Что до двух остальных, один – двадцатилетний парень, прозвище – Молодой Рыжий. Молодой малый, симпатичный, но рос сиротой, совсем необразованный, последний год прожил большей частью на Трафальгарской площади. Другой – маленький ливерпульский еврей восемнадцати лет, беспризорник. Не помню, чтобы кто-нибудь был противнее мне, чем этот парень. Неразборчив в еде, как свинья, вечно рылся в урнах, лицом походил на какого-то грязного зверька-падальщика. Его разговоры о женщинах и выражение лица при этом были непристойны до омерзительности, почти до тошноты. Мы не могли убедить его помыться, мыл он только нос и маленький участок вокруг носа и небрежно заметил, что на нем живут несколько пород вшей. Он тоже был сиротой и бродяжничал чуть ли не с младенчества.

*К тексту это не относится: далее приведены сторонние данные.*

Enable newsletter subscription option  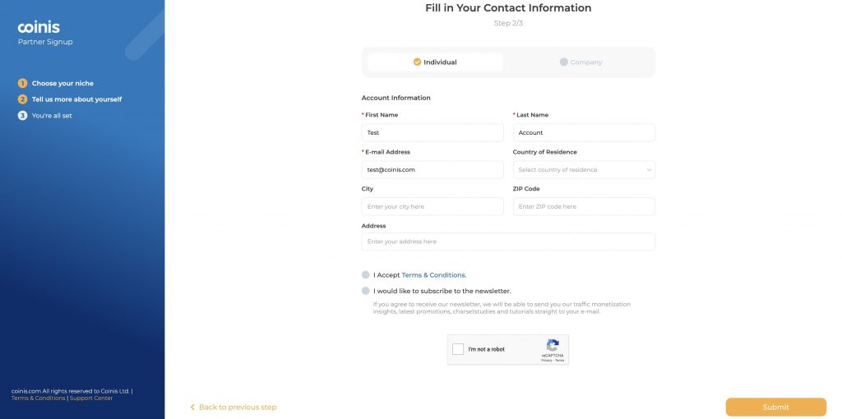366,291
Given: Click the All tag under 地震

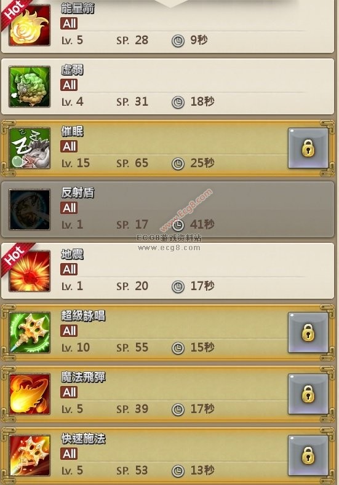Looking at the screenshot, I should 69,269.
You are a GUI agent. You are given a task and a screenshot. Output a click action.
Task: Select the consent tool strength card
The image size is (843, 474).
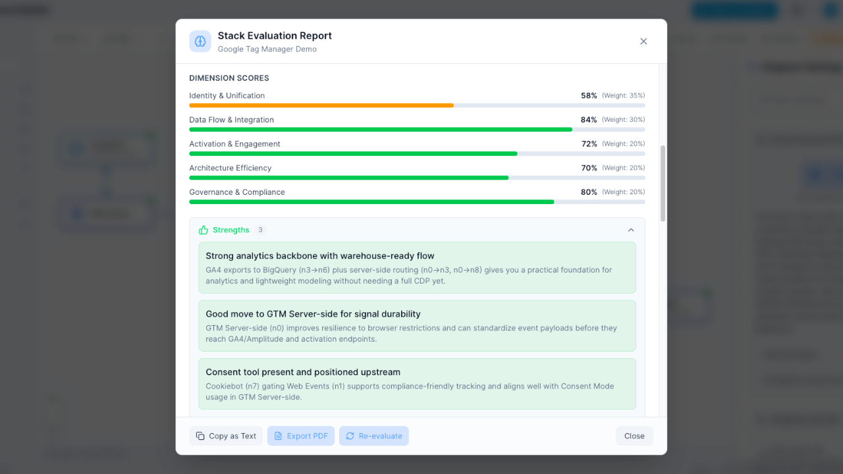click(x=417, y=384)
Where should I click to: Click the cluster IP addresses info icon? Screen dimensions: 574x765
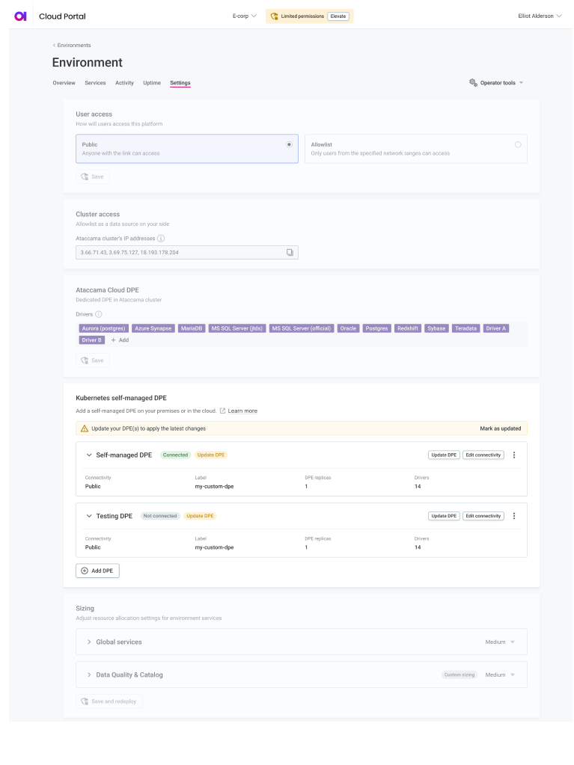point(159,238)
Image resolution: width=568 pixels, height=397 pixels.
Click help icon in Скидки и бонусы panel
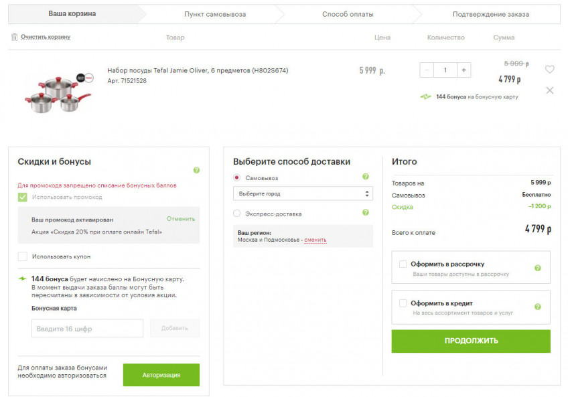(196, 171)
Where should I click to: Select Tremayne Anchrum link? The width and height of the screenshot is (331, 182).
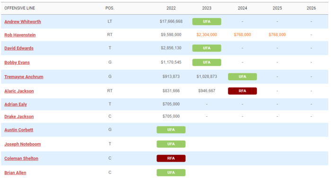[x=24, y=77]
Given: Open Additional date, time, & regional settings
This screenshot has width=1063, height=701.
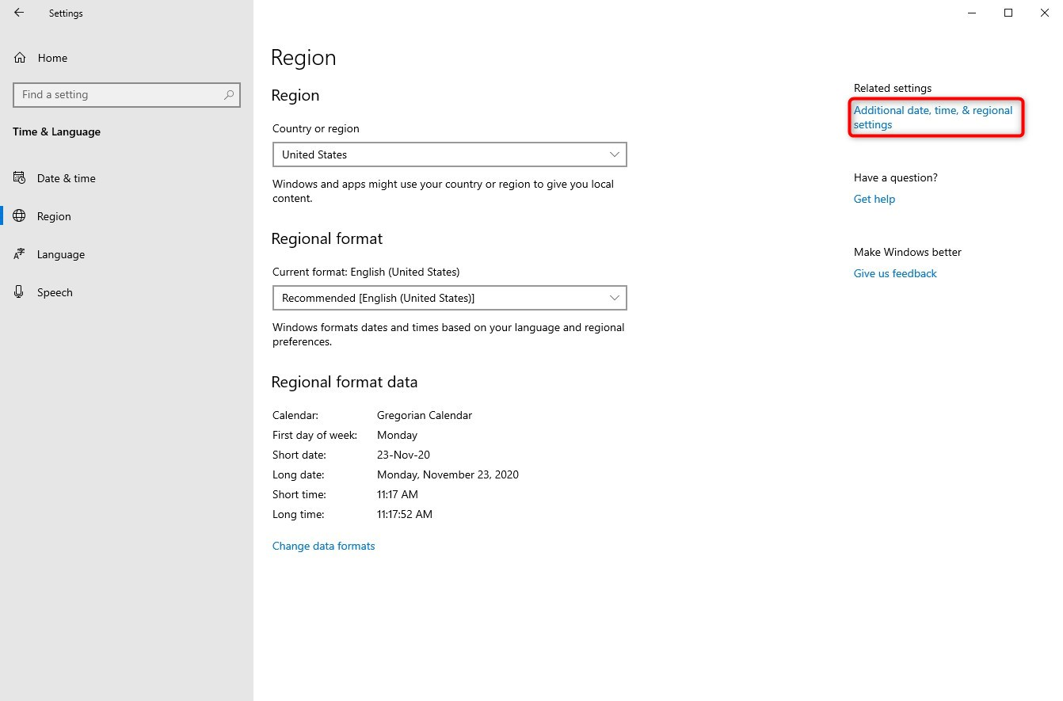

Теперь у меня оставалось примерно 6 ш.{7}, и, прежде чем двинуться дальше, мы купили так называемые одеяла за 1 ш. 6 п. и выпросили несколько жестяных банок – для котелков. Единственная надежная банка в этом качестве – двухфунтовая жестянка из-под нюхательного табака, и раздобыть ее непросто. У нас были хлеб, маргарин, чай и несколько ножей, вилок и пр., украденных в разное время в «Вулвортсе». За два пенса доехали на трамвае до Бромли, там «разбили бивак» на свалке, дожидаясь еще двоих, но они так и не появились. Когда стемнело, ждать перестали, но искать хорошее место для ночлега было уже поздно, и пришлось ночевать в высокой сырой траве у края игровой площадки. Холод пронизывающий. У нас было два тонких одеяла на четверых, разжигать костер было небезопасно, кругом дома, и лежали мы на склоне, так что время от времени кто-то скатывался в канаву. Унизительно было видеть, как остальные, все моложе меня, крепко спят, несмотря на неудобства, я же глаз не могу сомкнуть всю ночь. Чтобы нас не арестовали, пришлось уйти до рассвета, и только через несколько часов нам удалось добыть горячей воды и позавтракать.

29.8.31

Пройдя милю-другую, мы набрели на сад, и кое-кто из наших вошли туда и стали воровать яблоки. Изначально я не был к такому готов, но понял, что должен либо действовать так же, либо уйти от них; поэтому присоединился к ним. Но в первый день яблок не крал, а только «стоял на шухере». Мы двигались приблизительно в направлении Севеноукса и к обеду украли больше десятка яблок и слив и пятнадцать фунтов картошки. По дороге, когда попадалась булочная или кафе, некоторые заходили и просили еды; набралось порядочно поломанного хлеба и кусочков мяса. Когда остановились, чтобы разжечь костер и пообедать, появились двое бродяг-шотландцев, воровавших яблоки в соседнем саду; долго с нами разговаривали. Разговоры вертелись вокруг секса – в гнусном тоне. Бродяги отвратительны, когда говорят на эти темы: нищета лишает их женщин, и сознание их отравлено непристойностью. Просто похотливые люди еще выносимы, но похоть, не находящая разрешения, чудовищно портит людей. Они напоминают мне собак, завистливо кружащих около пары, занятой случкой. Молодой Рыжий рассказывал, как он и еще несколько человек на Трафальгарской площади обнаружили «педа», голубого. Они тут же напали на него, отняли 12 ш. 6 п – все, что у него было, – и потратили на себя. Видимо, считали, что это правильно – ограбить, раз он голубой.

Перейти на страницу:

Похожие книги

100 знаменитых чудес света
100 знаменитых чудес света

Еще во времена античности появилось описание семи древних сооружений: египетских пирамид; «висячих садов» Семирамиды; храма Артемиды в Эфесе; статуи Зевса Олимпийского; Мавзолея в Галикарнасе; Колосса на острове Родос и маяка на острове Форос, — которые и были названы чудесами света. Время шло, менялись взгляды и вкусы людей, и уже другие сооружения причислялись к чудесам света: «падающая башня» в Пизе, Кельнский собор и многие другие. Даже в ХIХ, ХХ и ХХI веке список продолжал расширяться: теперь чудесами света называют Суэцкий и Панамский каналы, Эйфелеву башню, здание Сиднейской оперы и туннель под Ла-Маншем. О 100 самых знаменитых чудесах света мы и расскажем читателю.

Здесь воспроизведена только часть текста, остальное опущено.